SEOUL: North Korean leader Kim Jong Un said yesterday he would hold off on a planned missile strike near Guam, but warned the highly provocative move would go ahead in the event of further "reckless actions" by Washington.

Some analysts suggested Mr Kim's comments opened a possible path to de-escalating a growing crisis fuelled by bellicose words between US President Donald Trump and the North Korean leadership.

Mr Kim's remarks would appear to bring into play the large-scale military exercises held every year by South Korea and the US that are expected to kick off later this month.

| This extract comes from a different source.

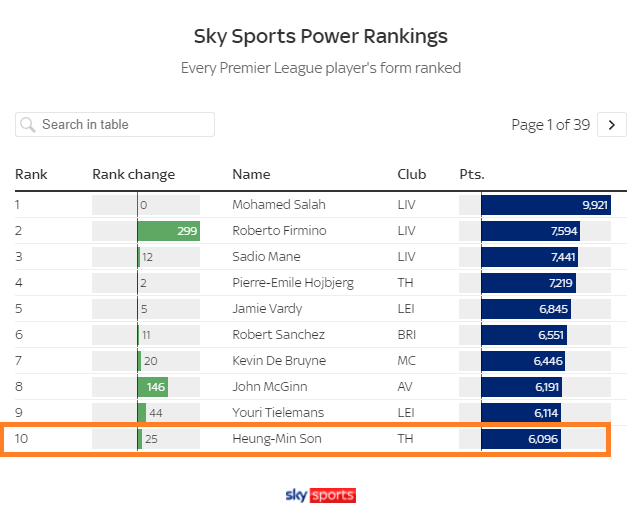The image size is (643, 517).
Task: Click the green 146 rank change bar
Action: point(153,387)
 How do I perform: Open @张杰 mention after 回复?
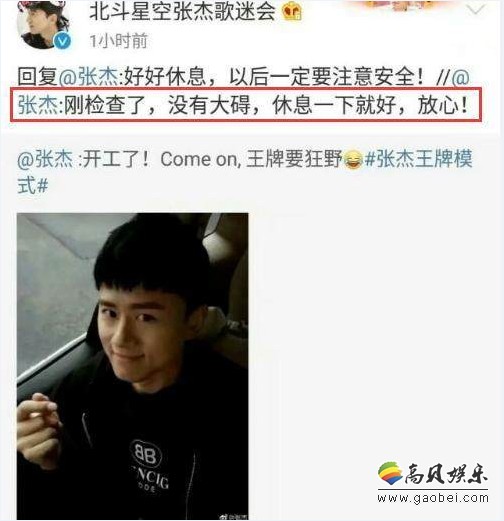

The North has always denounced the drills as provocative rehearsals for invasion and has in the past offered a moratorium on nuclear and missile testing in exchange for their cancellation - a trade-off promoted by Pyongyang's main ally China, but repeatedly rejected by Washington and Seoul.

Some analysts said Mr Kim was seeking a similar quid-pro-quo this time around, using the Guam missile threat as leverage.

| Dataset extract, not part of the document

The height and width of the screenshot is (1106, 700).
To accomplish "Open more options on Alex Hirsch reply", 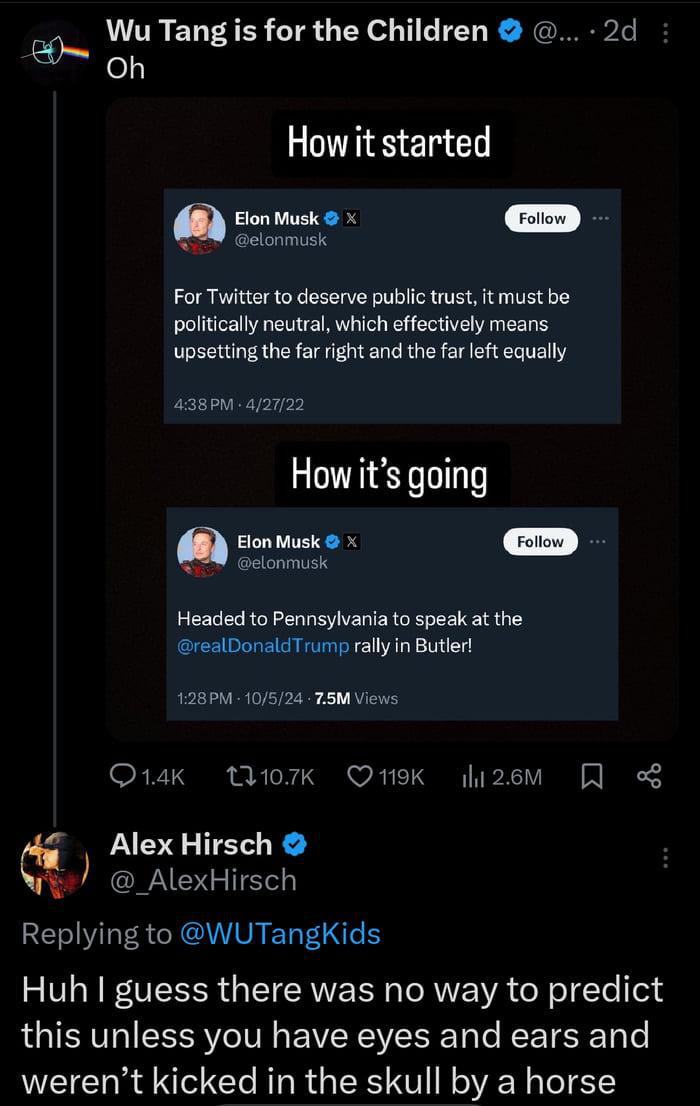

"This is a direct invitation to talk reciprocal constraints on exercises and missile launches," said senior fellow at the Centre for American Progress Adam Mount.

Yesterday, North Korean state media offered in photos a glimpse into its plans to fire missiles into the sea near Guam, as Mr Kim was briefed on the plans drawn up by the army.

Mr Kim was seen holding a baton and pointing at a map reading "Strategic Force's Firing Strike Plan", which showed a flight path for the missiles appearing to start from North Korea's east coast, then flying over Japan and ending near Guam, as Pyongyang announced last week.

The launch location seen in the map appeared to be in the vicinity of Sinpo, the coastal city that hosts North Korea's submarine base, said military expert Kim Dong Yub from Kyungnam University's Institute of Far Eastern Studies in Seoul.

He said the location near Sinpo fits with what North Korea outlined last week - that four intermediate-range missiles will cross the sky above Shimane, Hiroshima and Koichi prefectures of Japan and hit the waters 40km from Guam in just over 17 minutes.

"Every North Korean must have seen this photo on TV and newspapers. North Korea is showing its confidence, telling the US: If they want to stop it, they can try," he said.

"It also signals that the North has been studying this for a long time and getting ready to act if it decided to."

At the Guam briefing on Monday, Mr Kim was flanked by other army generals, including veteran rocket scientist Kim Jong Sik, one of the masterminds behind North Korea's missile programme.

Mr Kim, who praised the army for drawing up a "close and careful plan", said he will "watch a little more the foolish and stupid conduct of the Yankees" before deciding on whether to go ahead with missile launches towards Guam.

He warned, though, that the highly provocative move would go ahead in the event of further "reckless actions" by the US.